For his latest snippet of understudied America, Sean Baker has switched coasts; he’s travelled from the orange sunsets of Los Angeles in Tangerine the Orange County for The Florida Project. He’s also gone from filming on an iPhone to production in 35mm, with a budget twenty times bigger. A technological leap this might be, The Florida Project remains a treasure by virtue of its simplicity and, vibrantly cinematic, authenticity.
Right from Truffaut to Linklater, childhood has always proved something an indie cinema mainstay, offering perspectives perched somewhere between innocence, naivety and narrational unreliability. In the case of The Florida Project, it is through the bright eyes of precocious six-year-old Moonee (Brooklyn Prince) and friends Scooty (Christopher Rivera) and Jancey (Valeria Cotto). Scouted – in a remarkable find – by Baker on Instagram, newcomer Bria Vinaite plays Moonee’s mother Halley, a waif of purple hair, immaturity and unfortunate habits, whose inability to hold down a job sees her resort to illegally selling perfume and, ultimately, prostitution. Halley is a young mum with love to spare for her daughter, but is a totally inadequate guardian.
Set in turreted shadow of Orlando’s Disneyland Paris, the film unfolds in the midst of its own ‘Magic Castle’, a hotel run by manager Bobby (Willem Dafoe), in which Halley and Moonee are, illegally entrenched, permanent residents, the former scraping by with late weekly bills. It is hard to imagine a more perfect backdrop for Baker’s tale than this kitsch purple palace of dreams, beautifully caught by cinematographer Alexis Zabe, and disappointment – watch for the scene in which Bobby literally paints over the buildings cracks, part of a $20k beautification. As their own magical kingdom, the Castle is a paradisal playground for the film’s youngsters. They have free reign to run wild, share ice-cream and ogle the bountiful bosom of one, older, hotel guest who enjoys topless bathing by the communal pool. Giddy and fun, it’s every bit as true to childhood as Robert Mulligan’s adaptation of To Kill a Mockingbird.
In terms of plot, that’s largely it for the first hour or so – maybe for slightly too long. Baker has the confidence to enjoy a laissez faire approach, letting his cast lead the way in portrayals which feel breathtakingly real. Playing Moonee as an old-before-her-years miniature of her mother, Prince is outstanding in her first big screen role. Here is a child whose attitude, potty mouth and awful behaviour ought to be wholly unbearable; it is, thus, a mystery and a delight that the instant star should prove so winning: ‘The doctor said we’ve got asthma and we’ve got to eat ice-cream’. Hers is a performance reminiscent of Little Miss Sunshine’s Abigail Breslin, or Gifted‘s Mckenna Grace, and is key to the film’s success. Not that the rest of the cast let the side down, with impressive turns from old-timer Defoe and newbie Vinaite alike.

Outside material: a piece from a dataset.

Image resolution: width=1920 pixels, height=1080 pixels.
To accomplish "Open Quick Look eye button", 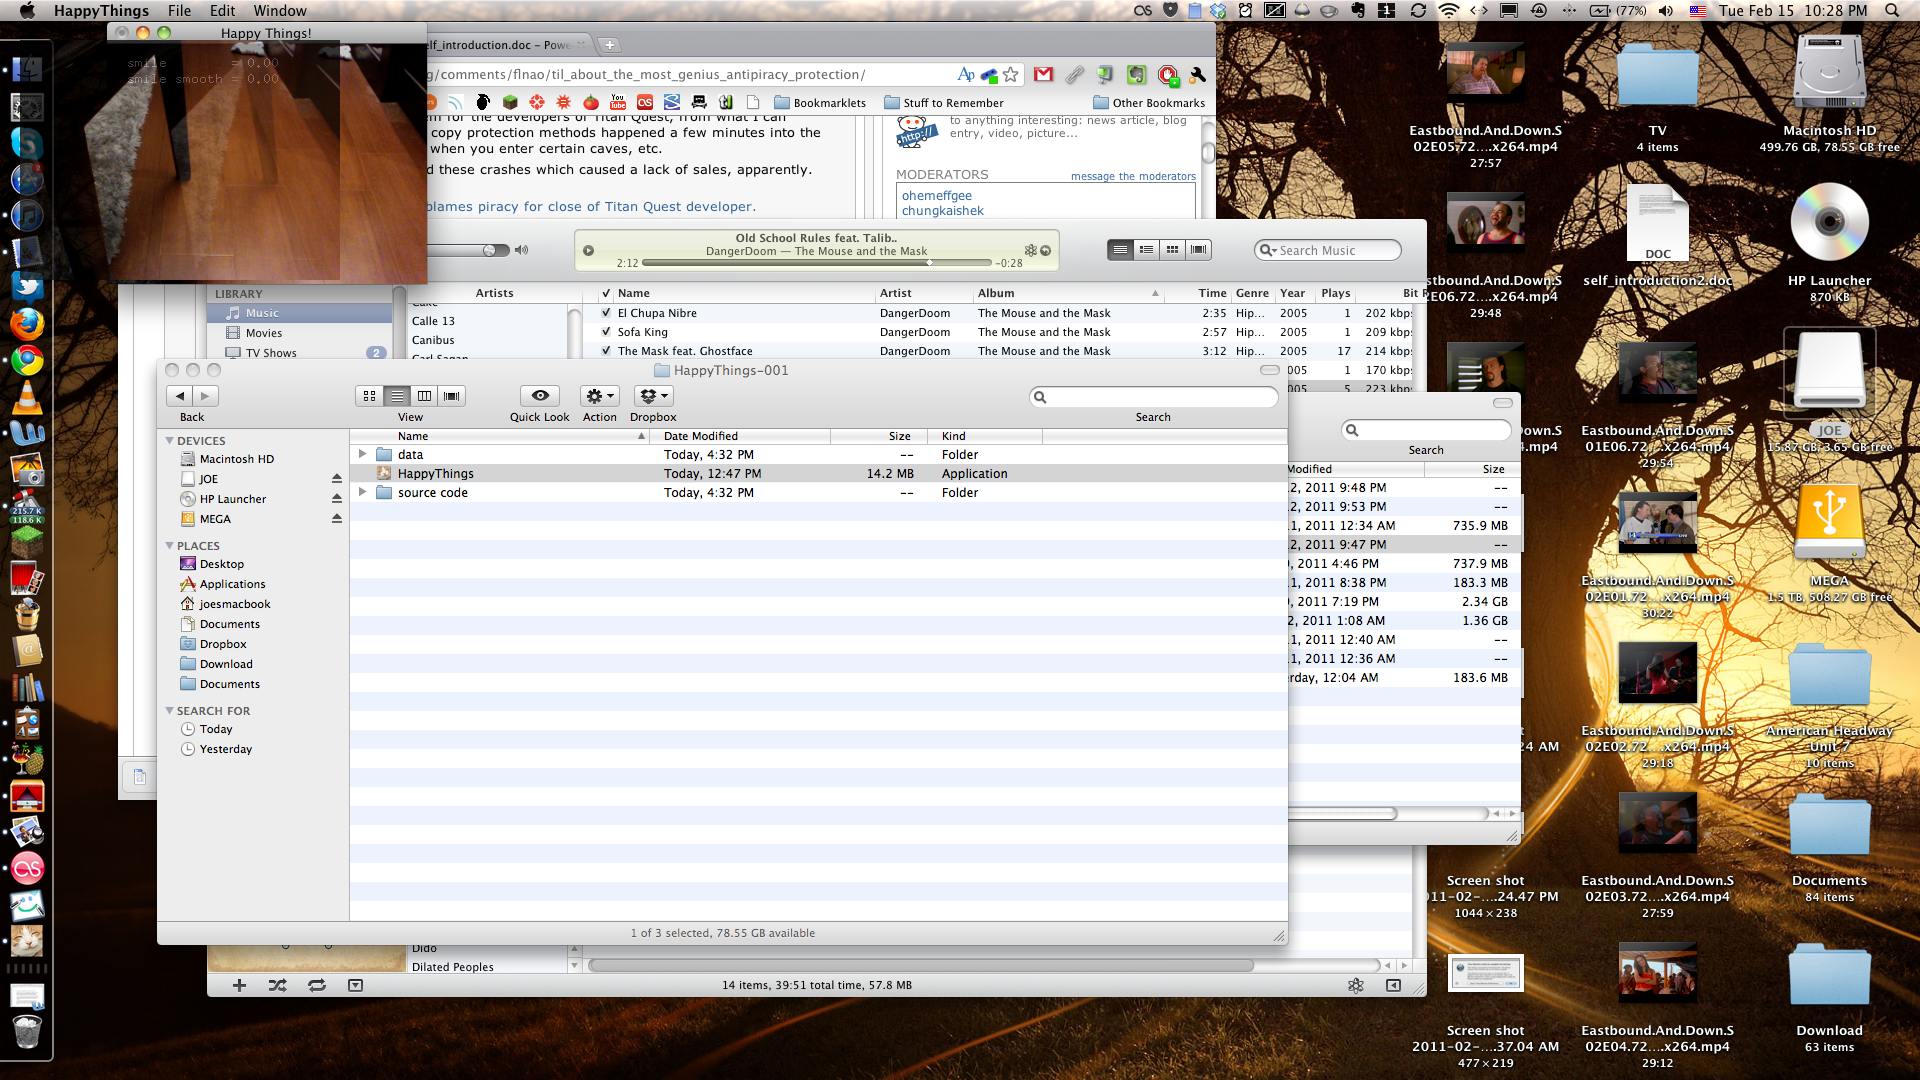I will tap(540, 396).
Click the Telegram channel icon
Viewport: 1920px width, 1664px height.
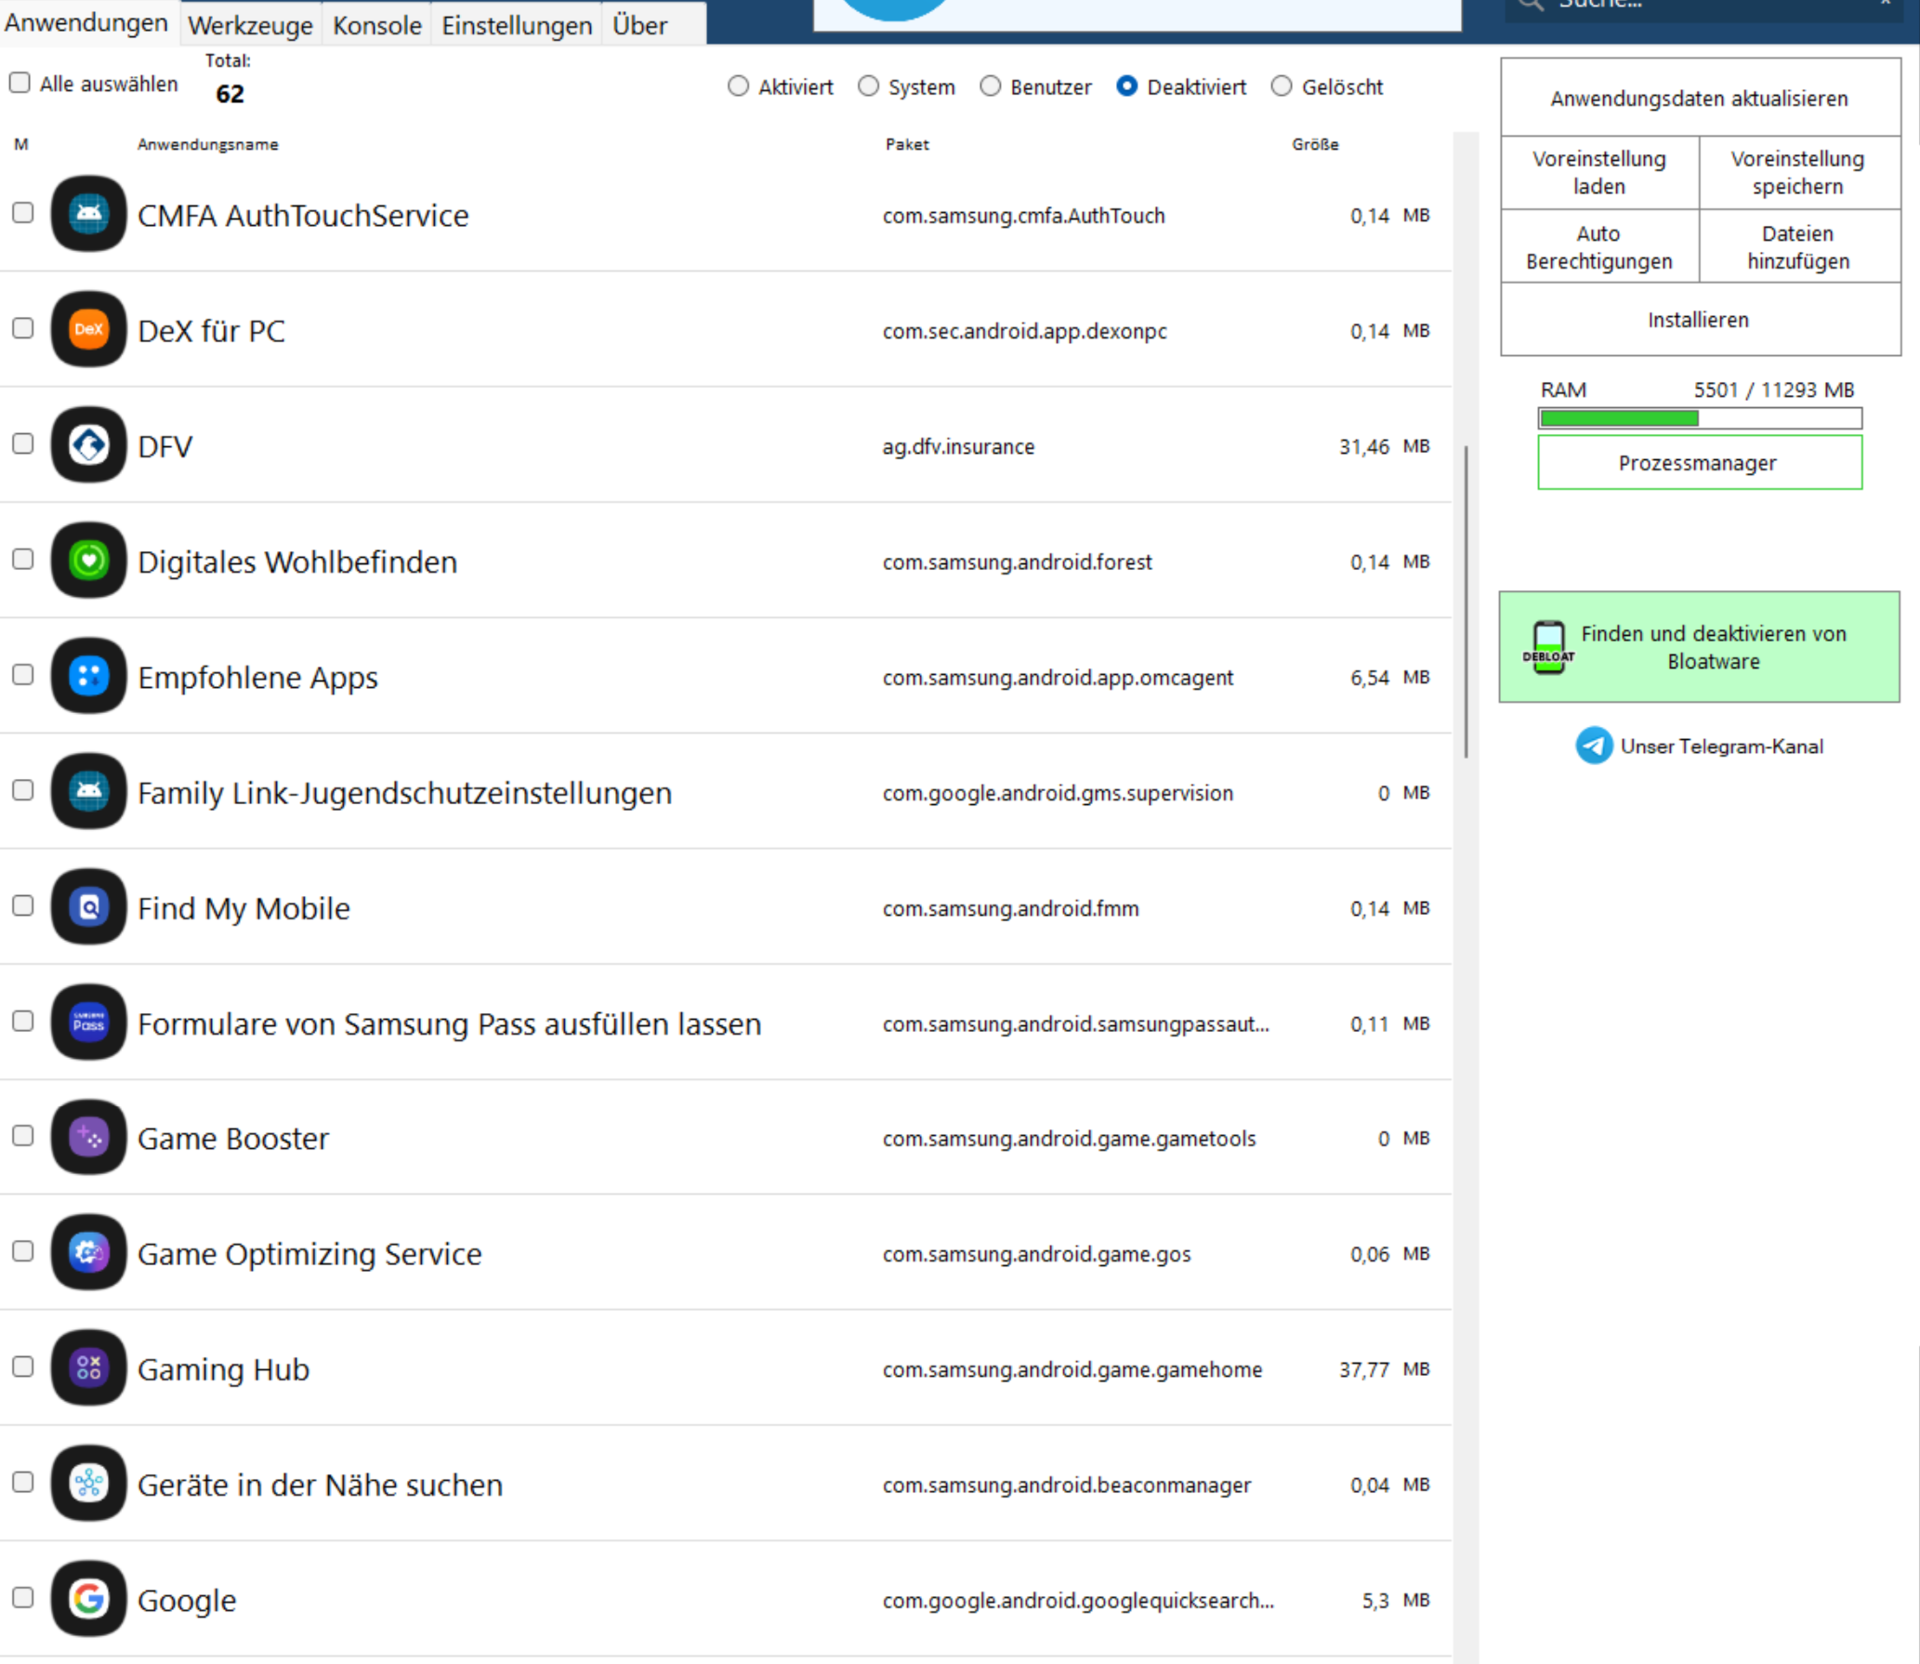[1594, 746]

Whimsy, of course, never lasts; autumn follows summer and sunshine turns to rain. Baker’s nuance in gradually picking of the traumas at work in the film – they’re always there, whether we notice them or not – is really rather exceptional. Bitter truths are unveiled in a series of heart-stopping moments of revelation that prove increasingly hard-hitting. Maintaining a low-shot child’s eye perspective on the events throughout echoes the similar naivety of Bruno in The Boy in the Striped Pyjamas, even if the tragedy is not, of course, comparable. When Moonee reaches the saturation point of what a child can emotionally take her response delivers a truly glorious finale.
Taking it’s name from the 1960s working title of Florida’s Walt Disney World, The Florida Project is an instagrammatic depiction of the harsh world that the Magic Kingdom alleviates. Picture perfect yet painfully engaging, it is Vittorio De Sica’s Bicycle Theives for the modern day. Call it American neon-realism, perhaps; definitely go and see it.